La Houle – La Chute

L’année 2017 était à coup sûr celle de La Houle. On avait énormément apprécié ces deux sorties (chroniqués ici et ici) ainsi qu’un premier long-format où ils ont pu incarner le renouveau du shoegaze à la française. De l’eau a coulé sous les ponts et il est temps pour l’angevin de faire son grand retour avec leur sexond album nommé La Chute.

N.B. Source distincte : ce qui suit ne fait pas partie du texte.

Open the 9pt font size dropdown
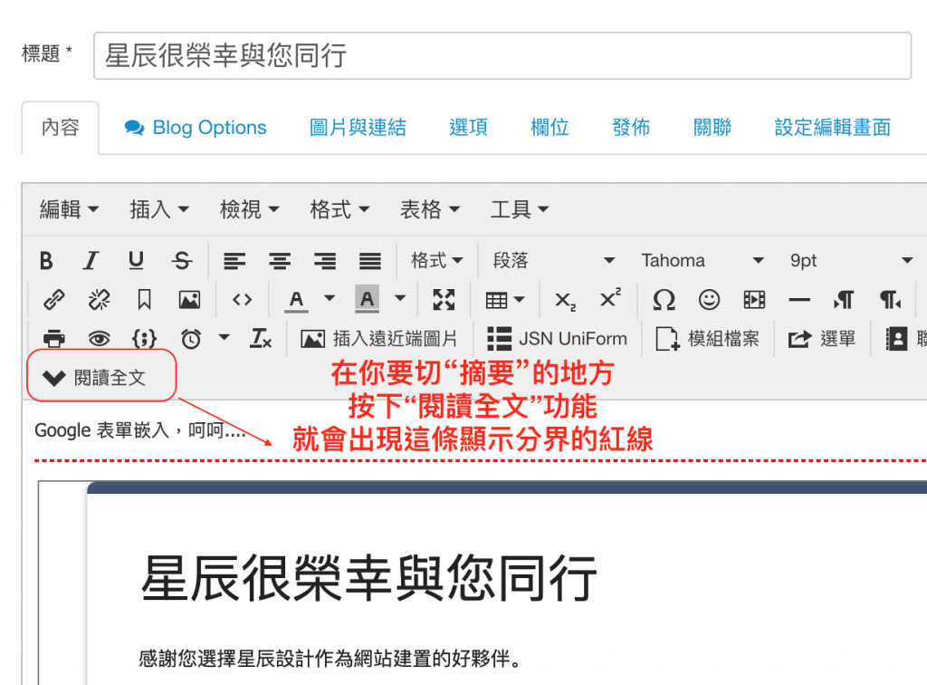The height and width of the screenshot is (685, 927). tap(850, 261)
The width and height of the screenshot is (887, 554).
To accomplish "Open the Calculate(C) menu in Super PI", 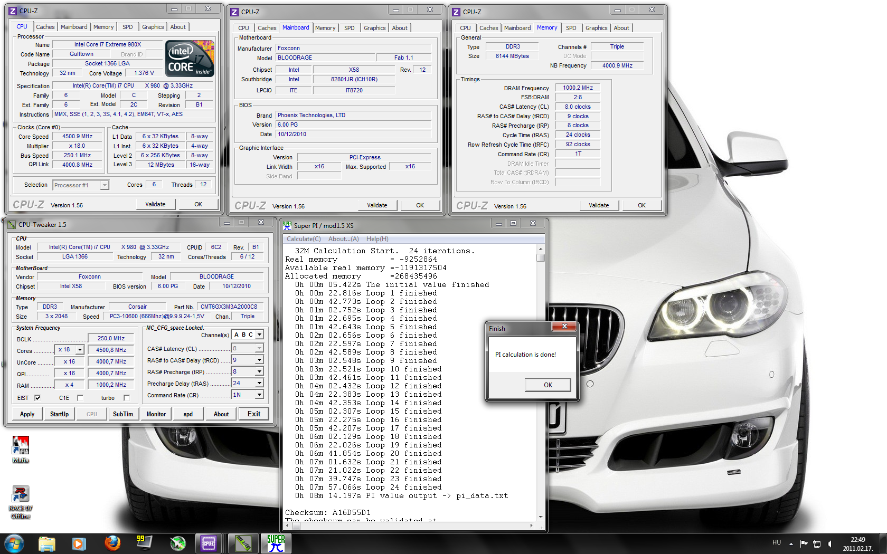I will [304, 239].
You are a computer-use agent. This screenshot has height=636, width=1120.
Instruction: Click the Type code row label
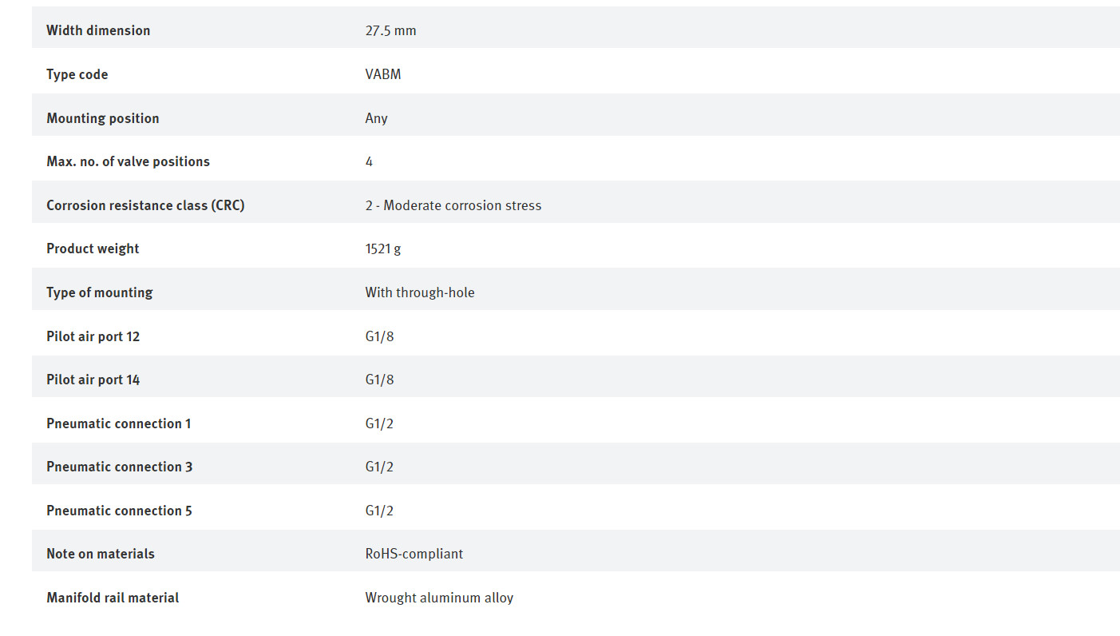pos(77,74)
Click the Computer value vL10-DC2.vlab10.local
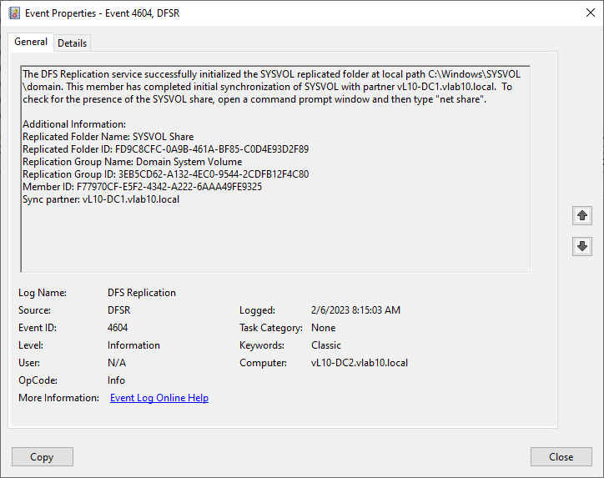Image resolution: width=604 pixels, height=478 pixels. pos(360,363)
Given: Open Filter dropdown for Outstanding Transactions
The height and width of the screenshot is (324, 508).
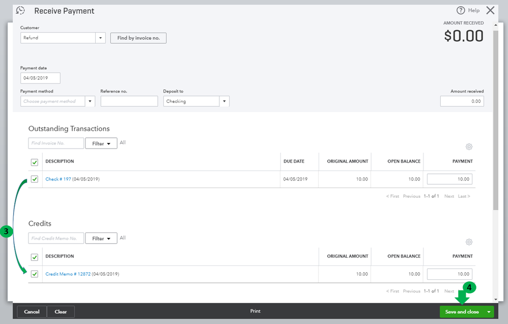Looking at the screenshot, I should tap(101, 143).

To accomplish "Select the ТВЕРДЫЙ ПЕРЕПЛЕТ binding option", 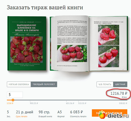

Simon Sockeel retroussent ses manches en nous embarquant dans sa shoegaze poétique qui nous mettra sens dessus dessous. On plonge dans une introspection envoûtante où les spectres de My Bloody Valentine et d’Étienne Daho se confondent sur des titres intenses tels que « Sémaphore » résolument noisy ou bien encore les ascensions 90’s de « Ode à l’errance » avec l’interprétation susurrée de Simon Sockeel aura de quoi nous interpeller.

Cette interpellation est d’autant plus prenante tant on plonge dans l’introspection. Et pas n’importe laquelle, celle de la grand-mère de Simon qui reste prenante avec entre autres le rêveur « Toi (ce moi) » nous transportant dans de nouveaux horizons mais également le doux-amer « L’égaré.e » rappelant la grâce de Cocteau Twins.

Il ne manque plus que les calvacades krautrock de « La mort des amants » et de « Apocalypse (über alles) » nous transportant dans de hautes sphères pour que La Houle nous ensorcelle comme personne. Après un « Sans appel » en guise de clôture rappelant The Cure dans l’âme, il opère un tour de force entre riffs tranchants et sonorités électroniques somptueuses tandis que les confessions intimes en guise de textes poétiques nous touchent indéfiniment.